Data

class entities.data.Data(asset, df, date_start=None, date_end=None, trading_hours_start=datetime.time(0, 0), trading_hours_end=datetime.time(23, 59), timestep='minute', quote=None, timezone=None)

Bases: object

Input and manage Pandas dataframes for backtesting.

Parameters
  • asset (Asset Object) – Asset object to which this data is attached.

  • df (dataframe) – Pandas dataframe containing OHLCV etc trade data. Loaded by user from csv. Index is date and must be pandas datetime64. Columns are strictly [“open”, “high”, “low”, “close”, “volume”]

  • date_start (Datetime or None) – Starting date for this data, if not provided then first date in the dataframe.

  • date_end (Datetime or None) – Ending date for this data, if not provided then last date in the dataframe.

  • trading_hours_start (datetime.time or None) – If not supplied, then default is 0001 hrs.

  • trading_hours_end (datetime.time or None) – If not supplied, then default is 2359 hrs.

  • timestep (str) – Either “minute” (default) or “day”

  • localize_timezone (str or None) – If not None, then localize the timezone of the dataframe to the given timezone as a string. The values can be any supported by tz_localize, e.g. “US/Eastern”, “UTC”, etc.

asset

Asset object to which this data is attached.

Type

Asset Object

sybmol

The underlying or stock symbol as a string.

Type

str

df

Pandas dataframe containing OHLCV etc trade data. Loaded by user from csv. Index is date and must be pandas datetime64. Columns are strictly [“open”, “high”, “low”, “close”, “volume”]

Type

dataframe

date_start

Starting date for this data, if not provided then first date in the dataframe.

Type

Datetime or None

date_end

Ending date for this data, if not provided then last date in the dataframe.

Type

Datetime or None

trading_hours_start

If not supplied, then default is 0001 hrs.

Type

datetime.time or None

trading_hours_end

If not supplied, then default is 2359 hrs.

Type

datetime.time or None

timestep

Either “minute” (default) or “day”

Type

str

datalines

Keys are column names like datetime or close, values are numpy arrays.

Type

dict

iter_index

Datetime in the index, range count in values. Used to retrieve the current df iteration for this data and datetime.

Type

Pandas Series

set_times()

Sets the start and end time for the data.

repair_times_and_fill()

After all time series merged, adjust the local dataframe to reindex and fill nan’s.

columns()

Adjust date and column names to lower case.

set_date_format()

Ensure datetime in local datetime64 format.

set_dates()

Set start and end dates.

trim_data()

Trim the dataframe to match the desired backtesting dates.

to_datalines()

Create numpy datalines from existing date index and columns.

get_iter_count()

Returns the current index number (len) given a date.

check_data(wrapper)

Validates if the provided date, length, timeshift, and timestep will return data.

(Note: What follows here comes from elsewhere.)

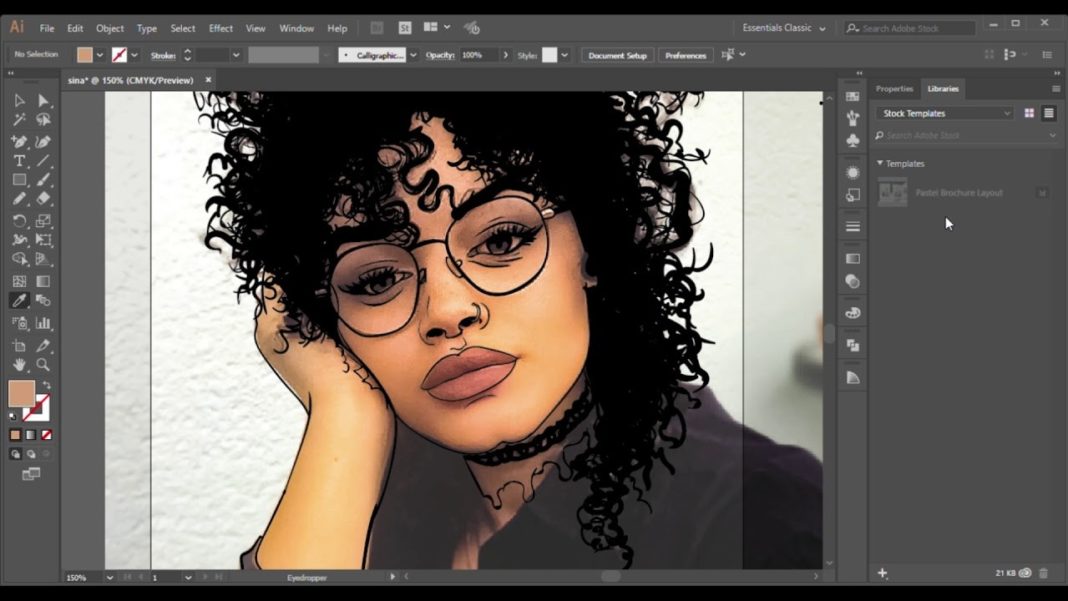The width and height of the screenshot is (1068, 601).
Task: Open the Graph tool
Action: point(42,322)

Runs function if data, returns None if no data.

get_last_price()

Gets the last price from the current date.

_get_bars_dict()

Returns bars in the form of a dict.

get_bars()

Returns bars in the form of a dataframe.

MIN_TIMESTEP = 'minute'
TIMESTEP_MAPPING = [{'timestep': 'day', 'representations': ['1D', 'day']}, {'timestep': 'minute', 'representations': ['1M', 'minute']}]
check_data()
columns(df)
get_bars(dt, length=1, timestep='minute', timeshift=0, exchange=None)

Returns a dictionary of the data.

Parameters
  • dt (datetime.datetime) – The datetime to get the data.

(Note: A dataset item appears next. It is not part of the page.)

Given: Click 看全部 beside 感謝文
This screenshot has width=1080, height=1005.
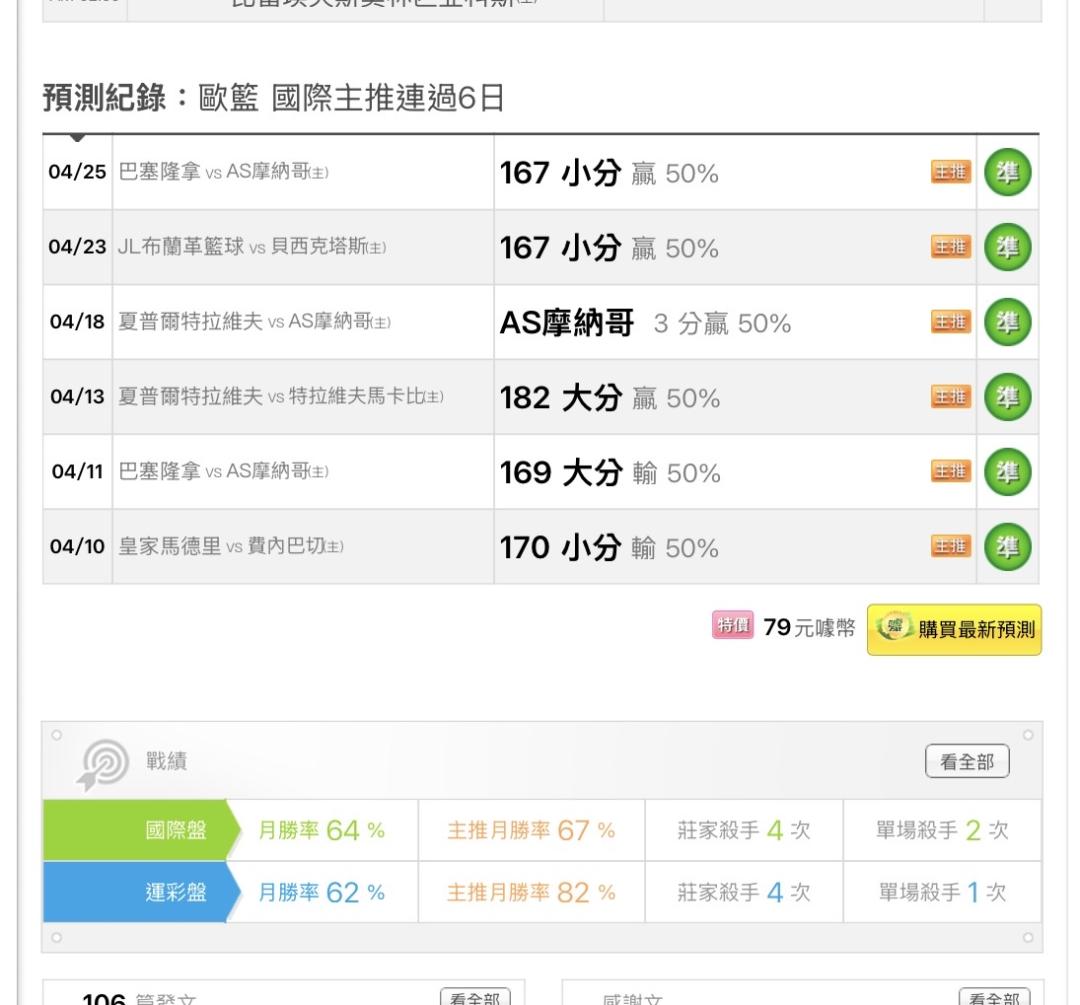Looking at the screenshot, I should [994, 997].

  • length (int) – The number of periods to get the data.

  • timestep (str) – The frequency of the data to get the data. Only minute and day are supported.

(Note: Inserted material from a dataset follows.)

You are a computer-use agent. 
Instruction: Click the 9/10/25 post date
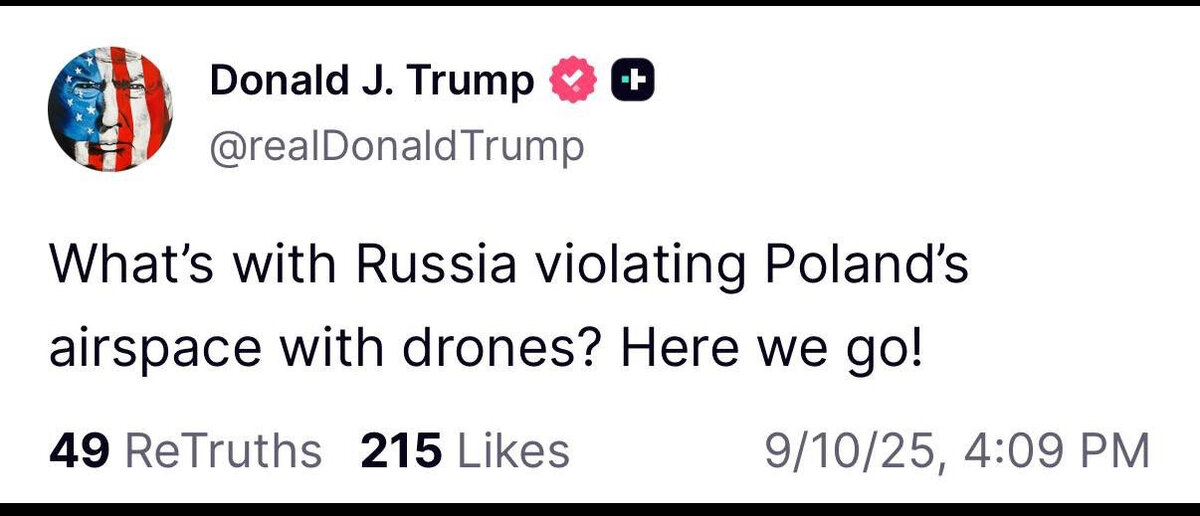click(x=849, y=450)
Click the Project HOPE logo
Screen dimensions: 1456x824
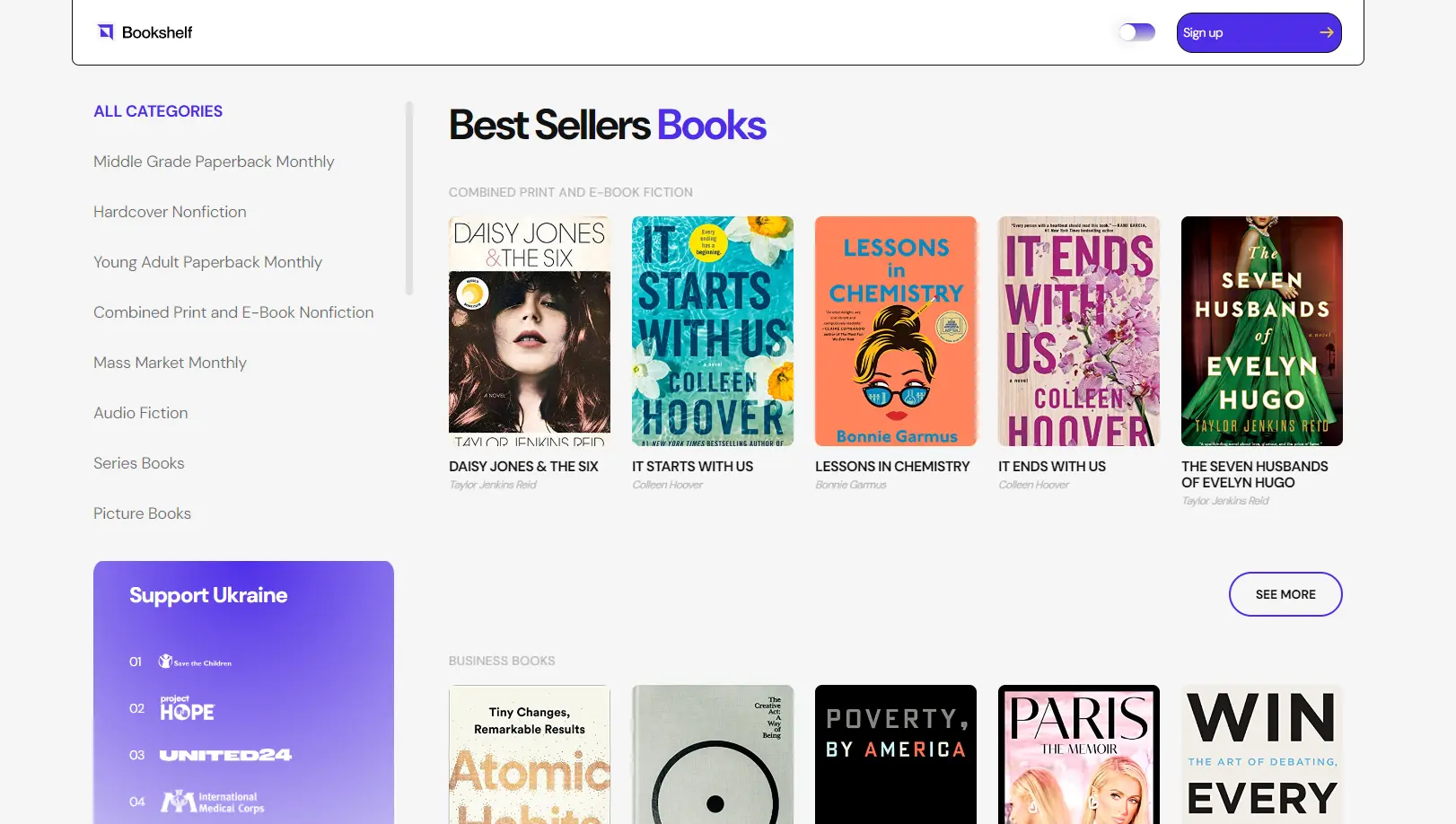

  • timeshift (int) – The number of periods to shift the data.

Returns

Return type

pandas.DataFrame

get_iter_count(dt)
get_last_price(*args, **kwargs)
is_tradable(*args, **kwargs)
repair_times_and_fill(idx)
set_date_format(df)
set_dates(date_start, date_end)
set_times(trading_hours_start, trading_hours_end)

Set the start and end times for the data. The default is 0001 hrs to 2359 hrs.

Parameters
  • trading_hours_start (datetime.time) – The start time of the trading hours.

  • trading_hours_end (datetime.time) – The end time of the trading hours.

Returns

  • trading_hours_start (datetime.time) – The start time of the trading hours.

  • trading_hours_end (datetime.time) – The end time of the trading hours.

to_datalines()
trim_data(df, date_start, date_end, trading_hours_start, trading_hours_end)